俺を突き放そうとしてる事とか朝宮さんの事とか言いたいことも聞きたいこともいっぱいあるけど、それでも有坂には嫌われたくない。
「全然仲良くなってねーよ。みんな人の顔色伺ってばっかで、ちっとも面白くなかった」
そう言ったら、有坂は俺に眉を顰める。
なんでそんな顔するんだ。
「みんな結城と仲良くなりたくて、気を遣ってくれているんだ。最初はそうかもしれないが、そのうち仲良くなれる」
「別にいい。俺は有坂がいいんだ。有坂がいてくれればそれでいいし――」
「…結城。お前は少し友人への感覚がおかしくなっているんだ」
その言葉にビクリとする。
俺が悪いのかよ。
どう考えたって周りの態度のがおかしいだろ。
有坂の言葉に、俺はついに限界を迎えた。
今日一日有坂に嫌われたくない一心でここまで我慢してきたけど、もう無理だ。
こんなにいっぱい我慢して有坂を待ってたのに、どうして俺の気持ちを分かってくれないんだ。

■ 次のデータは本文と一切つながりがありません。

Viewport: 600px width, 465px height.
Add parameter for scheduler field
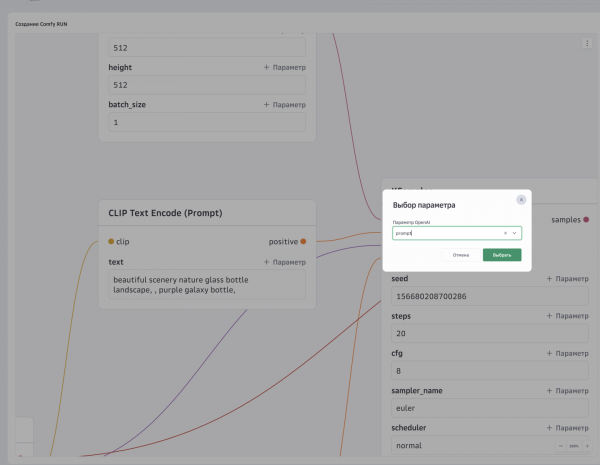click(x=567, y=428)
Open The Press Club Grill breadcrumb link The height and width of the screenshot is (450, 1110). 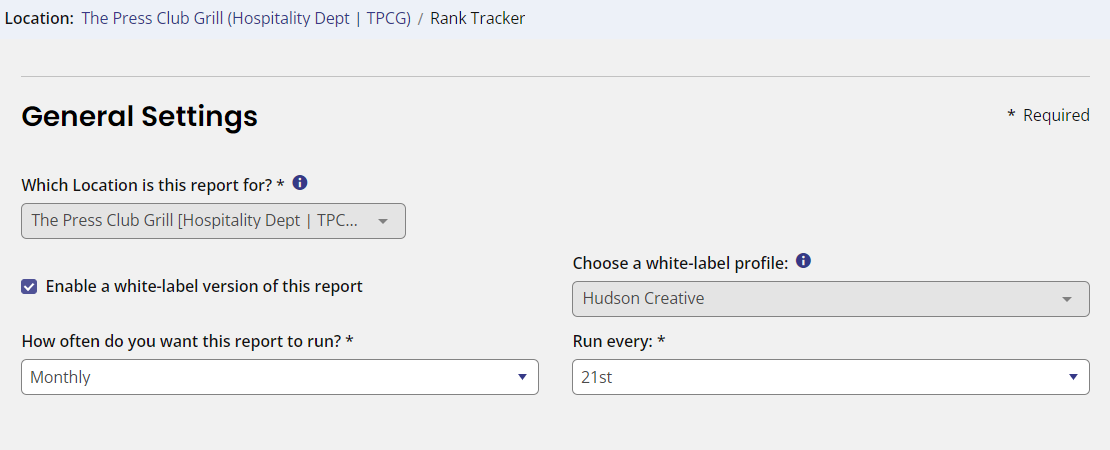coord(246,18)
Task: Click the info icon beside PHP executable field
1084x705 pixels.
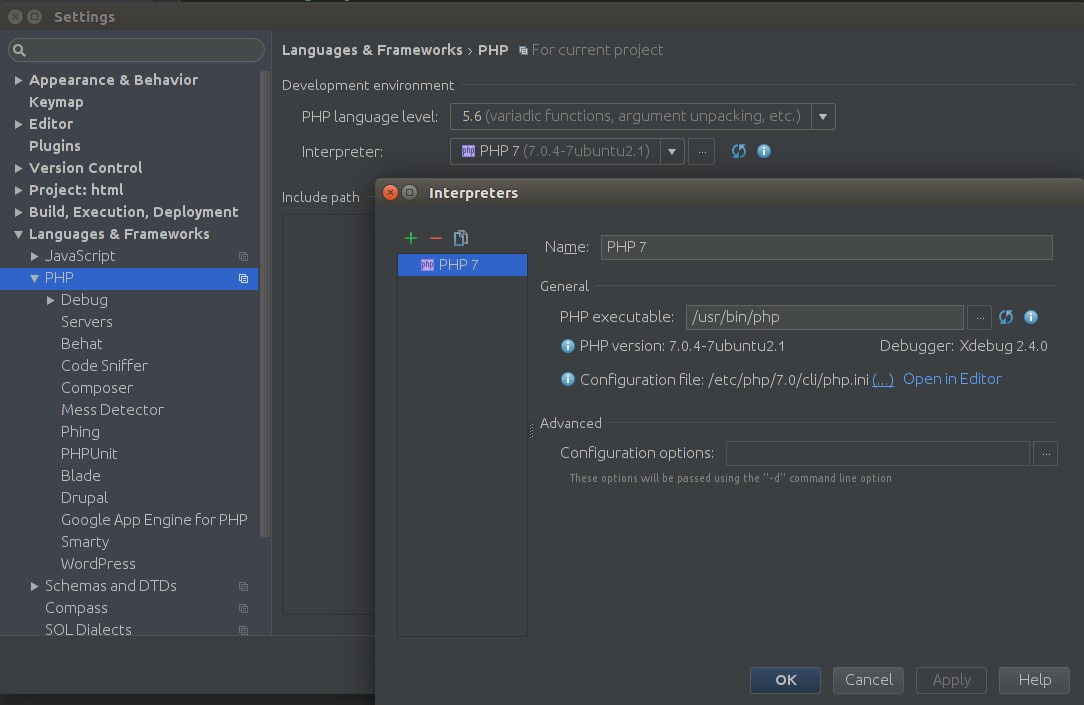Action: [1030, 317]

「…有坂は俺に友達作らせて、それで俺から離れようとしてんのか?」
「そんなわけないだろう。俺は結城の事を考えて…」
「――そんなのいらねえって言ってんだろっ」
カッと頭の芯が熱くなる。
俺の言葉に有坂が驚いたように息を詰めたが、でも一番驚いたのは自分だった。
有坂に怒鳴ってしまった。
もうダメだ。
嫌われてしまう。
そう思ったら俺はその場から逃げるように走り出していた。